Entre el requinto y la red
Pero la sensibilidad de Sofía no se limita al lienzo. Cuando deja el pincel, toma la guitarra. Como integrante de la rondalla, ha destacado no solo por su voz, sino por su destreza en el requinto, una ejecución técnica que exige precisión y oído fino.
«Me siento conectada con la música y las letras; siento alegría cantando», afirma con la misma seguridad con la que remata un balón en la cancha de voleibol, deporte que practica para sentirse «ágil, fuerte y segura».
El Cuadro de Honor: Una meta constante
Detrás de esta polifacética joven hay un entorno familiar sólido. Su madre, Lorena Sofía Pérez Olague, ha sido el soporte fundamental en un hogar donde el respeto y la solidaridad son la norma. Este acompañamiento se refleja en un desempeño académico impecable: Sofía ha habitado el cuadro de honor desde el preescolar y es una presencia constante en las escoltas y ceremonias oficiales.

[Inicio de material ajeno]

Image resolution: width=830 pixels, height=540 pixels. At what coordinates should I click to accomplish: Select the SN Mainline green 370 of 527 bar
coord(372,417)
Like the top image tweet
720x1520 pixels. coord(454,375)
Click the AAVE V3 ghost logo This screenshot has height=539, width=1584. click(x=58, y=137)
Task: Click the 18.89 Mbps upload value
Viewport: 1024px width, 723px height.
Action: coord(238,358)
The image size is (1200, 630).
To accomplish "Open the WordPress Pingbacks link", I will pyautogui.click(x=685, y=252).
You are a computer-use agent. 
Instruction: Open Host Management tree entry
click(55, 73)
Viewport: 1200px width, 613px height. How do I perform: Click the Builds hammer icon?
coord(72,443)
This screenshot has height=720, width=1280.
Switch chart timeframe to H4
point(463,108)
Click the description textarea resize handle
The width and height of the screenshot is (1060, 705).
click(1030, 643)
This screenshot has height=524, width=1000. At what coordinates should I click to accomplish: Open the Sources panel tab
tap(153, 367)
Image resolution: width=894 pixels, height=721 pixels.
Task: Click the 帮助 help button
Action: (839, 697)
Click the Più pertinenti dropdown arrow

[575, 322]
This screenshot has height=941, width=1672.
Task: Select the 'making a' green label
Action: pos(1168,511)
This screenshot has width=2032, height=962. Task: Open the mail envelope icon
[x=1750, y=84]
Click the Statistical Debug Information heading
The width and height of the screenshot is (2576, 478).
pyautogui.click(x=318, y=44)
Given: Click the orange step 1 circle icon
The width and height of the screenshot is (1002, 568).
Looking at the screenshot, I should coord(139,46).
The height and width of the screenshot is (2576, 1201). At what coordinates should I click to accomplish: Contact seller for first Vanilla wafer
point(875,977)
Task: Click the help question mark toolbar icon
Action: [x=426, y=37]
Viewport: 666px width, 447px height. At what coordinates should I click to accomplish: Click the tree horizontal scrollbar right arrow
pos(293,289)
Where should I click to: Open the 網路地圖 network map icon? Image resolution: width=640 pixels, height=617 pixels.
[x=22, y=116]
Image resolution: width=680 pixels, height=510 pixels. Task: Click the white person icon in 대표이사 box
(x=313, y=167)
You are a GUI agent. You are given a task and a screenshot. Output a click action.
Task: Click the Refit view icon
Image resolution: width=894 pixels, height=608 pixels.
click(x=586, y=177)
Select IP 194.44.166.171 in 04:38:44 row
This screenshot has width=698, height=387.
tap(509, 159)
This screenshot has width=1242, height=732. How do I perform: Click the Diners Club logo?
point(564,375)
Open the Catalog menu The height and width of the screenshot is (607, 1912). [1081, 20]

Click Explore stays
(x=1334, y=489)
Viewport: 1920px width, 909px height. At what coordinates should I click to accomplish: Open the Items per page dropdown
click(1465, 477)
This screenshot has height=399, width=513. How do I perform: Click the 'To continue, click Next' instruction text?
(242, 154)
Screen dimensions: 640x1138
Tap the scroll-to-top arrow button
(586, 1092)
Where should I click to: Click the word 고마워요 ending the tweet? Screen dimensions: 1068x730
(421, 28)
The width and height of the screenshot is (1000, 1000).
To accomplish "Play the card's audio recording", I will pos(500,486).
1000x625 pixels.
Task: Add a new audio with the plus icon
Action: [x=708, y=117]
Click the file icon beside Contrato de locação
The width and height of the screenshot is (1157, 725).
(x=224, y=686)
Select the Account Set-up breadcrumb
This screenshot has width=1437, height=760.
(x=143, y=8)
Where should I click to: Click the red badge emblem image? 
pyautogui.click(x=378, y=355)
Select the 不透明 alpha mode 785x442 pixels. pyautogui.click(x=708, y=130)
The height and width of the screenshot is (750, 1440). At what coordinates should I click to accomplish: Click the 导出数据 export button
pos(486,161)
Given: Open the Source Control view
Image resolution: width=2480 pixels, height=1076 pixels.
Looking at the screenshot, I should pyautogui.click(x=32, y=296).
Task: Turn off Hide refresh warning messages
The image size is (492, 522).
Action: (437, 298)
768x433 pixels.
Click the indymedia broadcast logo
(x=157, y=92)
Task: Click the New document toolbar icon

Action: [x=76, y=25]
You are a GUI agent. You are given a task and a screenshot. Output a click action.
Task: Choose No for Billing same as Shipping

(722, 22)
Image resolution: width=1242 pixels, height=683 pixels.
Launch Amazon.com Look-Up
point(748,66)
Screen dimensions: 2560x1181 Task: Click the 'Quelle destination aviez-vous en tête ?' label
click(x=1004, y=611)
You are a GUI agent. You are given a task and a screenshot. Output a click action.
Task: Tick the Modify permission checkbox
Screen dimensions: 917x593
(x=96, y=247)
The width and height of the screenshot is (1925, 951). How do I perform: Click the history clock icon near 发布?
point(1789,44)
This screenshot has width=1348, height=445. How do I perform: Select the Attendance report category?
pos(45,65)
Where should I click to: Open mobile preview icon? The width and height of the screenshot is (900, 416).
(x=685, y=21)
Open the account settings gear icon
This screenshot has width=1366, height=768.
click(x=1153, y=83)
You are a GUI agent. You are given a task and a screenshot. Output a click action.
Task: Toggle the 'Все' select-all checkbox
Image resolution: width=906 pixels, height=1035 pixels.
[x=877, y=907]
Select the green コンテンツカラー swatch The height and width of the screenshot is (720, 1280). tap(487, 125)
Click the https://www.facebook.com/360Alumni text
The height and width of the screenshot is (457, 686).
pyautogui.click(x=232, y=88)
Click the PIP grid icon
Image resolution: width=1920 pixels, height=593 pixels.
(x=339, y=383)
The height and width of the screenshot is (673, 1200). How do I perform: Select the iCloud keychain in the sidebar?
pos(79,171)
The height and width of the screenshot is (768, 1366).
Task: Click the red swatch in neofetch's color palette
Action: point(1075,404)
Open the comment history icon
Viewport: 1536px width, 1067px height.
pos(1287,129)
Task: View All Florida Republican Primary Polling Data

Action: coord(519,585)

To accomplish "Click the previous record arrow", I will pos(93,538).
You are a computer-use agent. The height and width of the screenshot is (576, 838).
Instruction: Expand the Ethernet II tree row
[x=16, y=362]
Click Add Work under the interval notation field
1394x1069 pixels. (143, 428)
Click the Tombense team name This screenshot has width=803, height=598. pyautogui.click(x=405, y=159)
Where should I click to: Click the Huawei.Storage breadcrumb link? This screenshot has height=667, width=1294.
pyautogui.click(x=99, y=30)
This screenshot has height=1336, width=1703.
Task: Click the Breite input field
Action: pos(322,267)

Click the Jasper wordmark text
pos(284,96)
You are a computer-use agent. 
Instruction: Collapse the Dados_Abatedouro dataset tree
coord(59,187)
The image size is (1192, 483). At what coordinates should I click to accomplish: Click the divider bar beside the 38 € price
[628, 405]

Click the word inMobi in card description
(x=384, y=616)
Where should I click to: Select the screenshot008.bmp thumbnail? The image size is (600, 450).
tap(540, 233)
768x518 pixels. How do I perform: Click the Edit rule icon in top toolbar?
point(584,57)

Hacia el Palacio de Bellas Artes
Sofía Roca no tiene miedo a soñar en grande. Entre sus planes futuros conviven la ciencia y el arte: se visualiza como maestra o paleontóloga, pero hay un deseo que brilla con luz propia: estudiar arte formalmente y exponer, algún día, sus cuadros en el Palacio de Bellas Artes.
Hoy, mientras camina por Parras combinando libros, pinceles y cuerdas de guitarra, Sofía nos recuerda que la juventud es un lienzo en blanco listo para ser llenado con los colores del esfuerzo y la determinación.